While much of Congress’ attention in the first few weeks of the post-Memorial Day kick off of the summer session has been focused on immigration and federal student loans, the House and Senate Appropriations Committees are moving forward with their respective appropriations bills to fund the federal government for Fiscal Year (FY) 2014, which begins October 1.
The House and Senate have taken vastly different approaches in setting spending limits for the 12 annual appropriations bills for FY 2014. The House has assumed that federal funding will once again be cut by the automatic, across the board spending cuts known as sequestration , while the Senate is drafting spending bills assuming the sequester will be replaced or repealed.
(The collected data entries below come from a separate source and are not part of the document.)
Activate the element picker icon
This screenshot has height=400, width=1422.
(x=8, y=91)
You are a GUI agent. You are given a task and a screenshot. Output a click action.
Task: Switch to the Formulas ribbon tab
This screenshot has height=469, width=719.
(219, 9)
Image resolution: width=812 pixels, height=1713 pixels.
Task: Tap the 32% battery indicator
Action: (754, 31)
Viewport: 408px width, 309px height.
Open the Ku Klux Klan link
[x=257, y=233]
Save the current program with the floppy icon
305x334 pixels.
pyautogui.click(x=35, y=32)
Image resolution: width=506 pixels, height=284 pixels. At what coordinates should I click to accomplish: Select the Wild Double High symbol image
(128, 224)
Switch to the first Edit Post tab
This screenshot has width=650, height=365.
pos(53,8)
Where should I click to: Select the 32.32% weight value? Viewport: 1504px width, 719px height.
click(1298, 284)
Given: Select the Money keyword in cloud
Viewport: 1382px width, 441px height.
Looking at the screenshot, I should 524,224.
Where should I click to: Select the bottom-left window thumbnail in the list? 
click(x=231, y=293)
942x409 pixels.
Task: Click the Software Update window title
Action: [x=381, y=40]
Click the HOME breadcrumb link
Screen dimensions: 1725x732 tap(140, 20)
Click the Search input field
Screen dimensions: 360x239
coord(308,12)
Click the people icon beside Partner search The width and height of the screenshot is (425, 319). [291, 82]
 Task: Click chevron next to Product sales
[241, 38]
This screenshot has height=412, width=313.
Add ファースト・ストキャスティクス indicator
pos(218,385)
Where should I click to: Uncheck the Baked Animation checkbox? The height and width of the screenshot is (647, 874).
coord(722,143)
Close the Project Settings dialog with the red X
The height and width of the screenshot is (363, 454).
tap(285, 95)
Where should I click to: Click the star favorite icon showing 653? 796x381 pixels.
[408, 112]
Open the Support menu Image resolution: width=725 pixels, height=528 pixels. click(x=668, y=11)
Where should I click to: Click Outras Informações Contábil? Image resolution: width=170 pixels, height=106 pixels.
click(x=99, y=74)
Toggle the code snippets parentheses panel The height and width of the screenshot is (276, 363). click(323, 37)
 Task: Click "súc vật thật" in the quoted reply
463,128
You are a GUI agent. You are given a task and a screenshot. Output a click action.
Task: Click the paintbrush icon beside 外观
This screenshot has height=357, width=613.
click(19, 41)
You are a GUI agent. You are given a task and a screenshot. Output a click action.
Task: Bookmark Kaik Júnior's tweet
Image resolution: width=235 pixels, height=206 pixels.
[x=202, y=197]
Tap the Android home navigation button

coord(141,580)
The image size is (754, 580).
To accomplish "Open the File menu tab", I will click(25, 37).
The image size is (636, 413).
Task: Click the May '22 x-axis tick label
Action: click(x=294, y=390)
The House Appropriations Committee, which set its spending target at $967 billion for the 12 annual appropriations bills for FY 2014, began marking up legislation earlier this month. During the week of June 10, the Committee approved both the Defense and Agriculture appropriations bills:
The House Appropriations Committee has yet to make plans to take up the Labor-HHS-Education appropriations bill, which includes funding for the National Institutes of Health (NIH) . However, Committee leadership has recommended that the Labor-HHS-Education bill receive a $28 billion cut, meaning funding for health and research programs, like those administered by the NIH, may be reduced.
The House approach would be particularly devastating to most government programs outside of Defense, resulting in significant and sustained funding reductions that limit the capacity of many initiatives, including those most important to the Parkinson’s community.
The Senate Appropriations Committee began its work this week and announced that it will set total spending for its version of the appropriations bills at $1.058 trillion. The Committee plans to approve individual bills throughout late June and July, with most programs likely to see at least modest increases in funding over current levels.
The House and Senate both intend to hold votes on their respective appropriations bills, but with the two chambers $91 billion apart, it is unlikely that they will come together to reconcile all 12 bills before FY 2014 begins October 1. Most experts do not believe that an agreement on FY 2014 spending will be reached until later this fall when Congress is expected to debate again on raising the federal debt limit, meaning that the budget picture will likely remain cloudy throughout the summer.
PAN continues to advocate to Congress the importance of protecting funding for biomedical research and its impact on the Parkinson’s community.